TASK GOAL -
Please copy the rows from the line with "in status bar" up to and including the line with "Action: 144,148", substituting "folder" for "registry key" and changing nothing else. Omit the pictures.

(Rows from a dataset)
%%
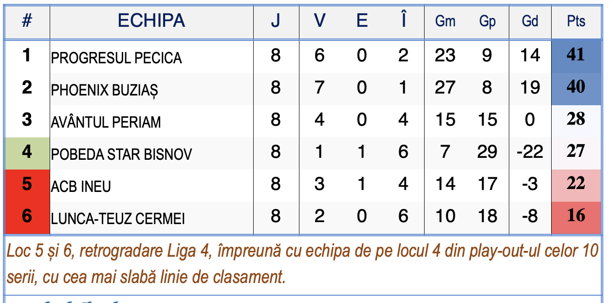Click the green rank 4 cell

[27, 153]
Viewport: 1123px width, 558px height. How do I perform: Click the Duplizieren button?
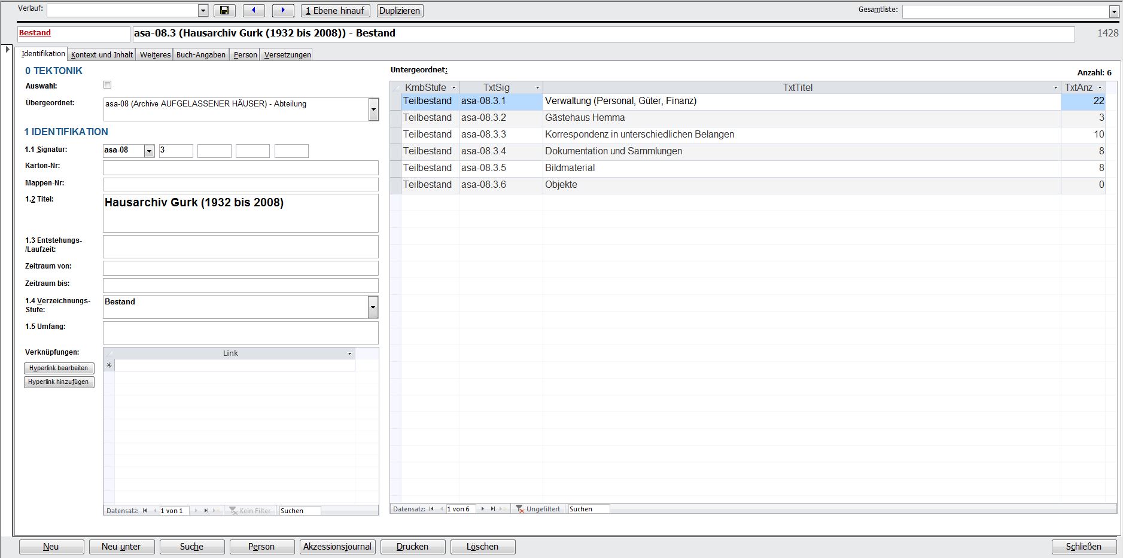(x=400, y=11)
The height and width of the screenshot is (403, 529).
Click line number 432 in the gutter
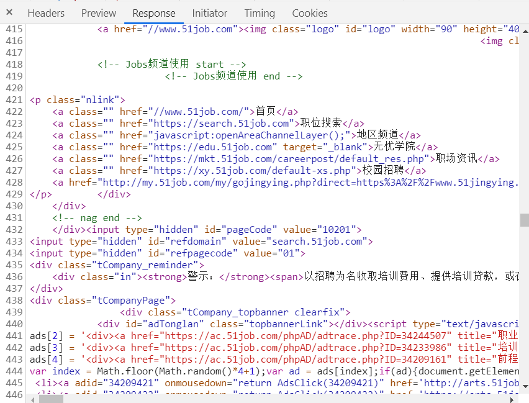pos(14,229)
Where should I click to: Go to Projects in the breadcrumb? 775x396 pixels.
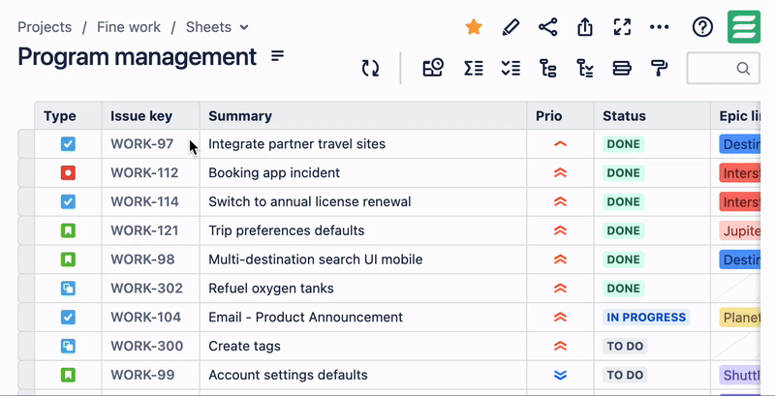point(45,27)
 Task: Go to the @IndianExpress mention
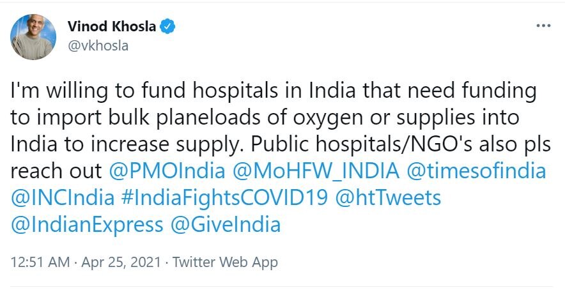point(87,225)
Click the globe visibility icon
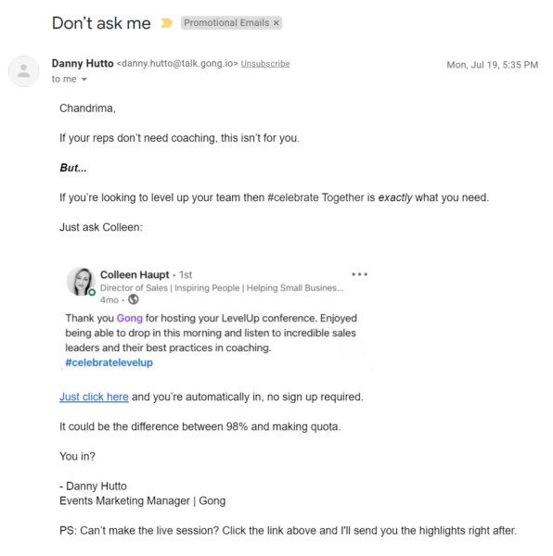 click(x=134, y=299)
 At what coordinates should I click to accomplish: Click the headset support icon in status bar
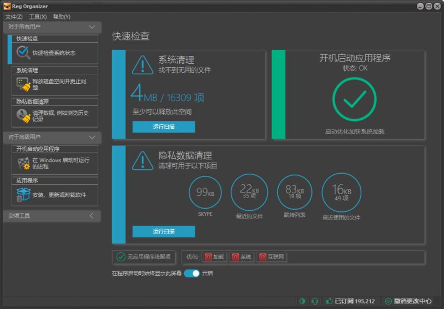[x=315, y=301]
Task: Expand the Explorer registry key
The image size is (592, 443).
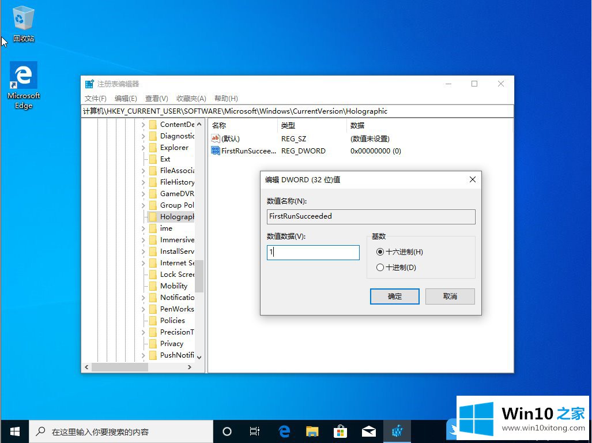Action: 144,148
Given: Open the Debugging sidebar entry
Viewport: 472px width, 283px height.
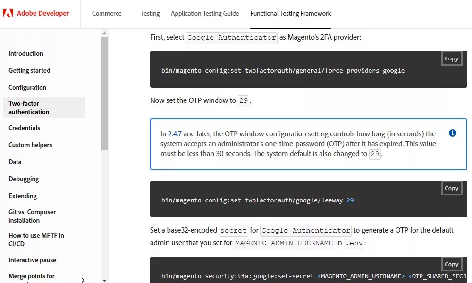Looking at the screenshot, I should (24, 179).
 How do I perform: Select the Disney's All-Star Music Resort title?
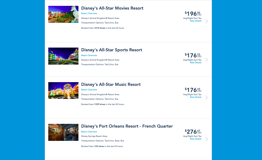point(111,85)
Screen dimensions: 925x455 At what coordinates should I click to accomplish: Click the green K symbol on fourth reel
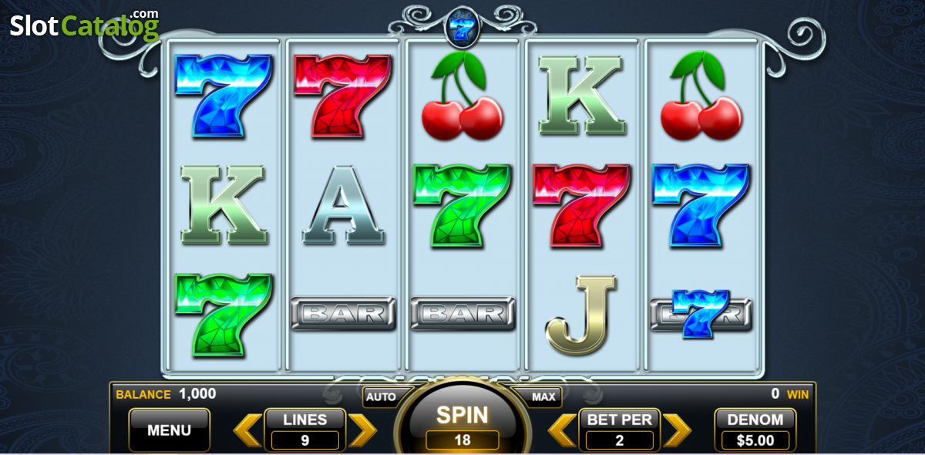tap(582, 95)
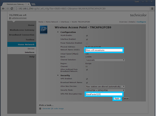
Task: Click the browser back arrow
Action: click(x=3, y=9)
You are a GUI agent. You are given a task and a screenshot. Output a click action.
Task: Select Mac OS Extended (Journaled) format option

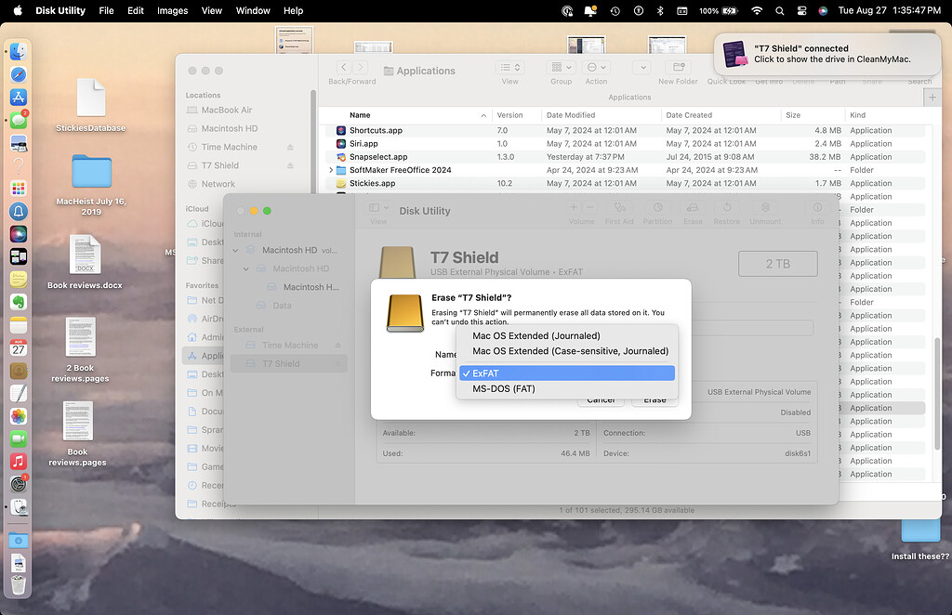click(536, 335)
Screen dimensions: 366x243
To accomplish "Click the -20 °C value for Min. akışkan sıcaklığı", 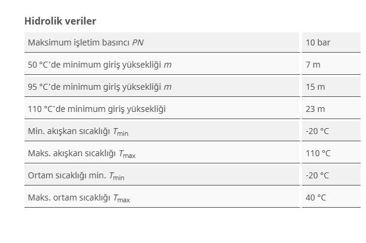I will 317,131.
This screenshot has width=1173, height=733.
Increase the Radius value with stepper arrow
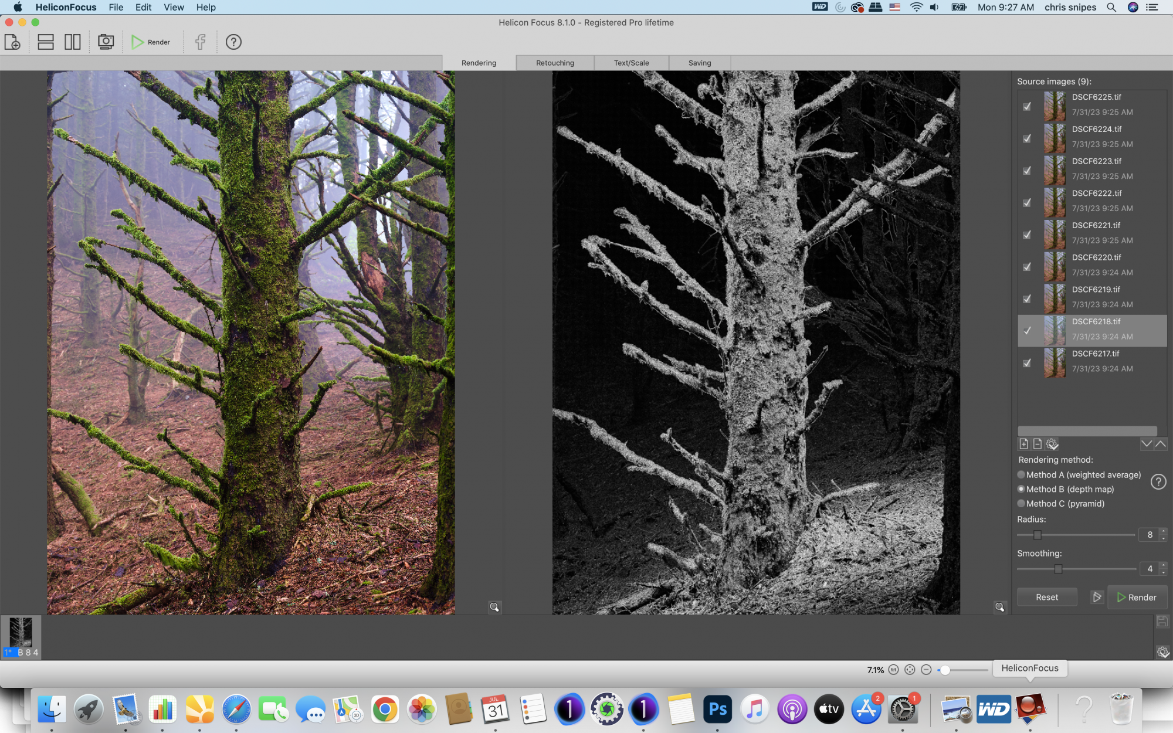pyautogui.click(x=1164, y=531)
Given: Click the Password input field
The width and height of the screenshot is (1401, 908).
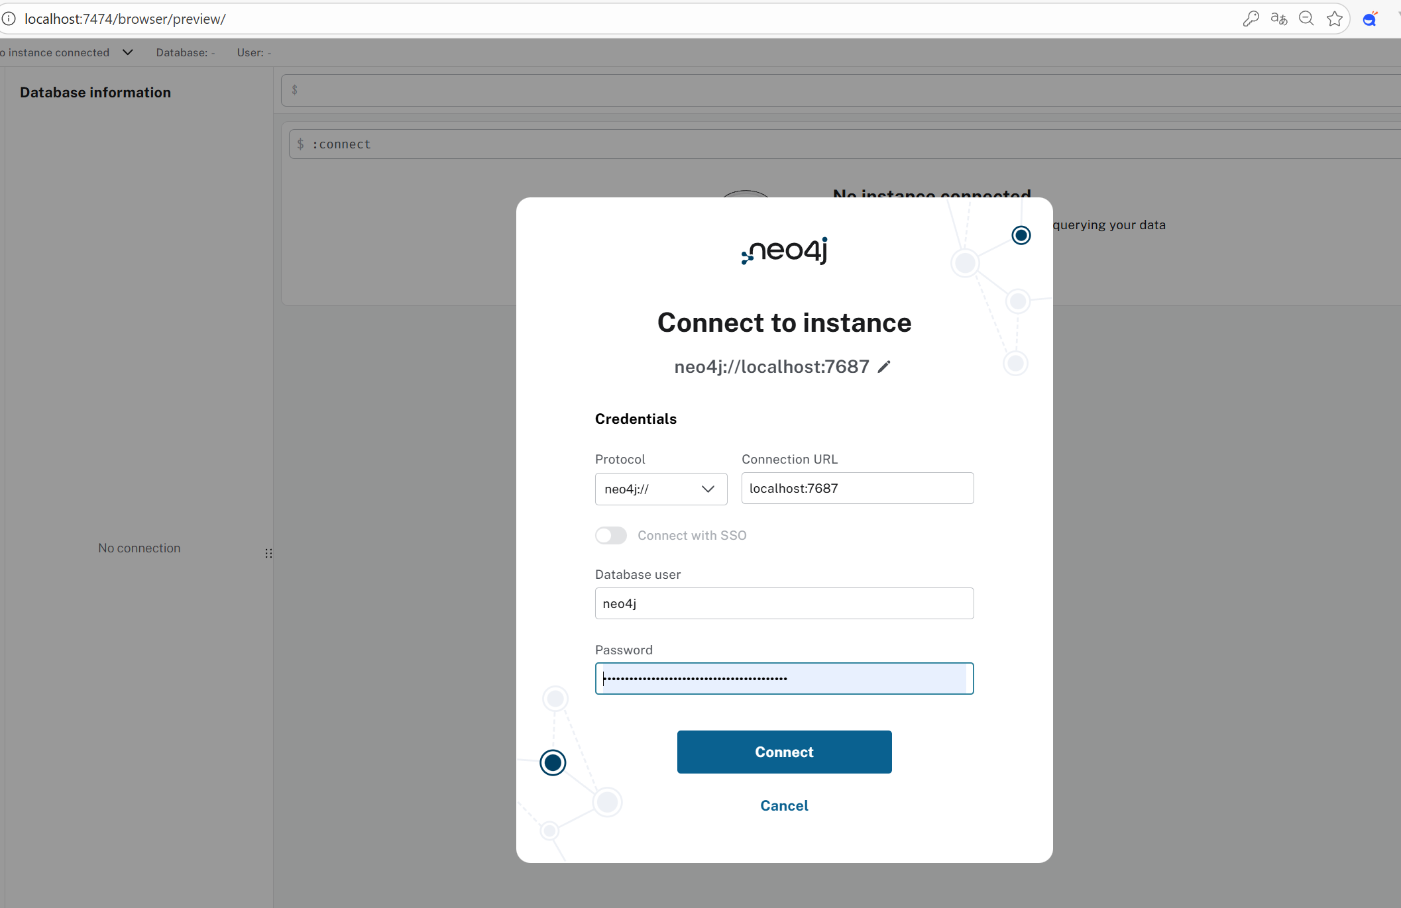Looking at the screenshot, I should coord(784,678).
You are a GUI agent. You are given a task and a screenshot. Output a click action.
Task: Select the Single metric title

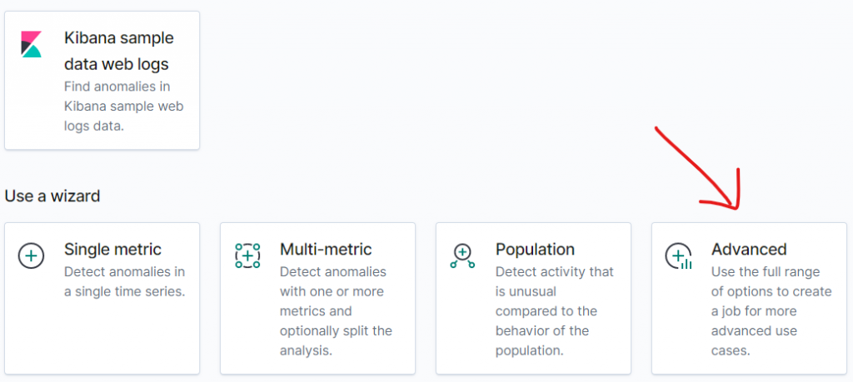point(112,249)
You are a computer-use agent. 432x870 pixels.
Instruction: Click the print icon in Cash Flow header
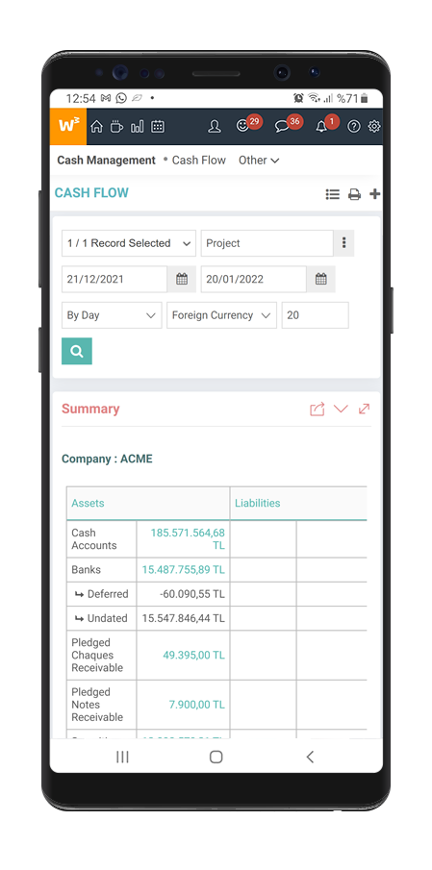point(354,194)
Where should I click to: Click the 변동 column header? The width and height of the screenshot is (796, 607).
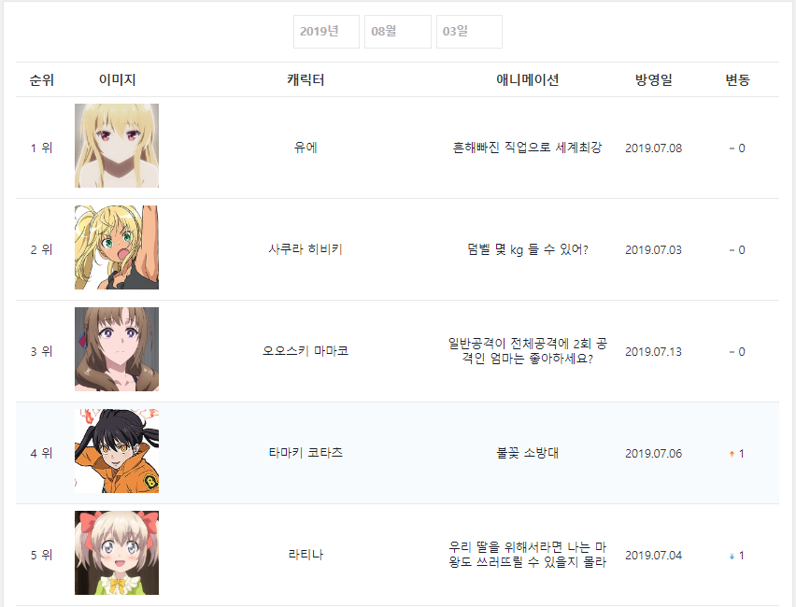[x=737, y=79]
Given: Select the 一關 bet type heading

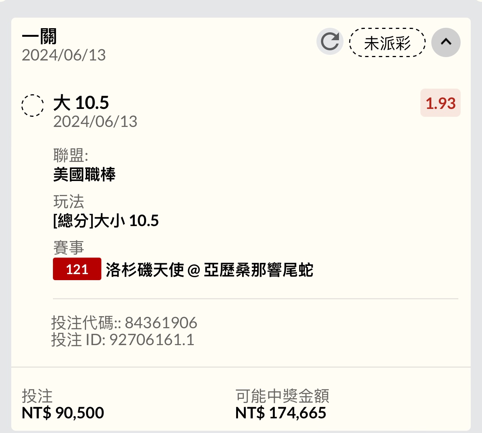Looking at the screenshot, I should (39, 37).
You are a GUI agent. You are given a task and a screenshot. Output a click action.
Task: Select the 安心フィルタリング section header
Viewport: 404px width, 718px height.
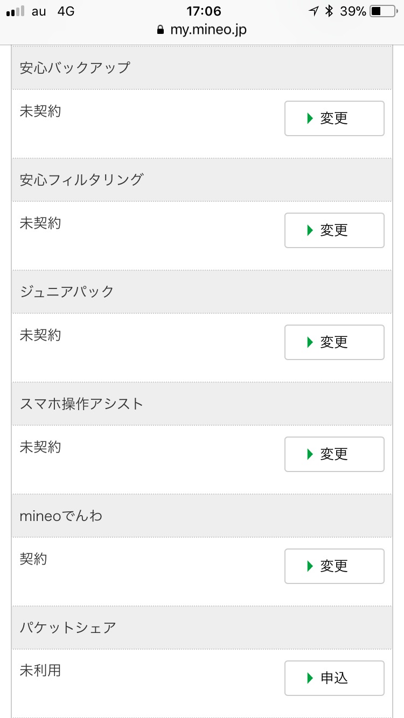tap(202, 180)
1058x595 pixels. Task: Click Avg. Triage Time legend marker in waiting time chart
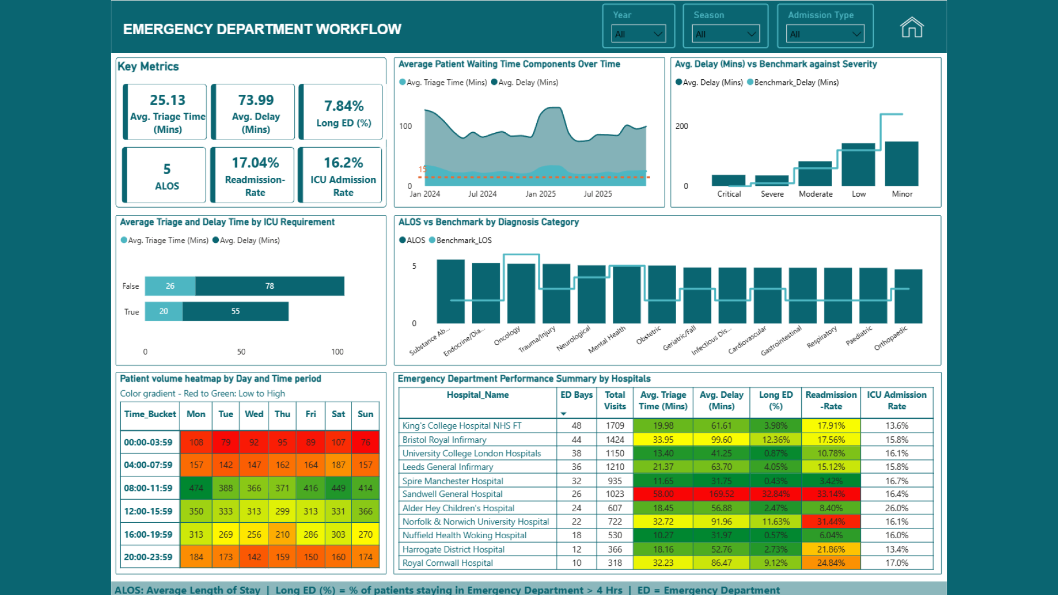tap(402, 82)
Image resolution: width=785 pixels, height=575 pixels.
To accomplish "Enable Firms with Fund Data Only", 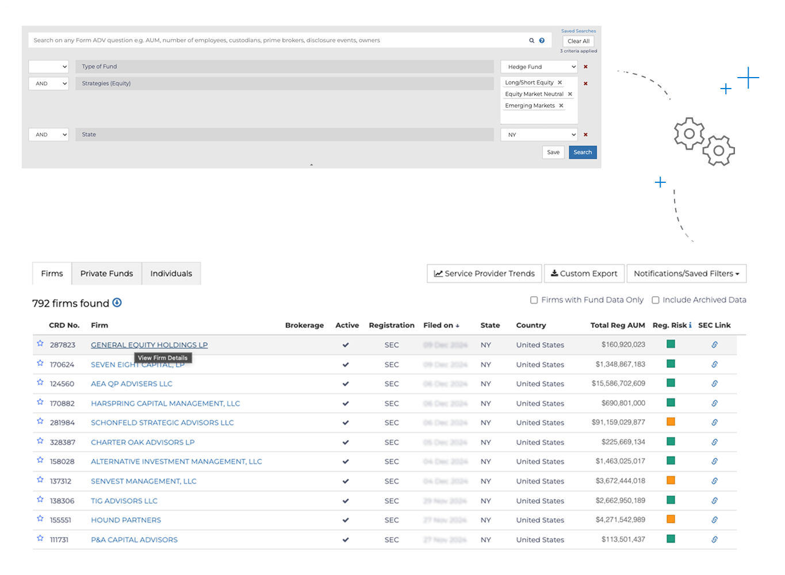I will tap(534, 300).
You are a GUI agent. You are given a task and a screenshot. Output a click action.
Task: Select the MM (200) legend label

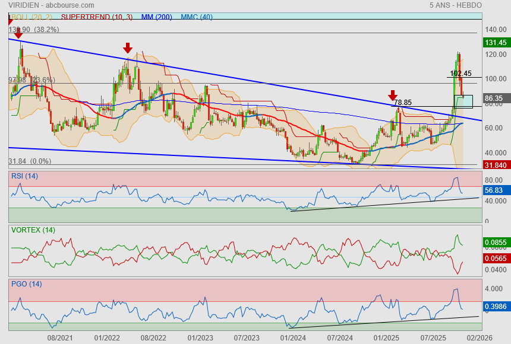156,17
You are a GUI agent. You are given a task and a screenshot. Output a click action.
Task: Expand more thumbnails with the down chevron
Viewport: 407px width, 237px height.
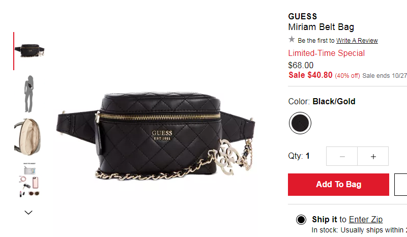(x=28, y=213)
%%
IN RESPONSE -
 At what coordinates should I click to accomplish: Click the headset support icon in status bar
[x=315, y=301]
Task: Expand the Explorer folder
The image size is (592, 443).
Action: 144,148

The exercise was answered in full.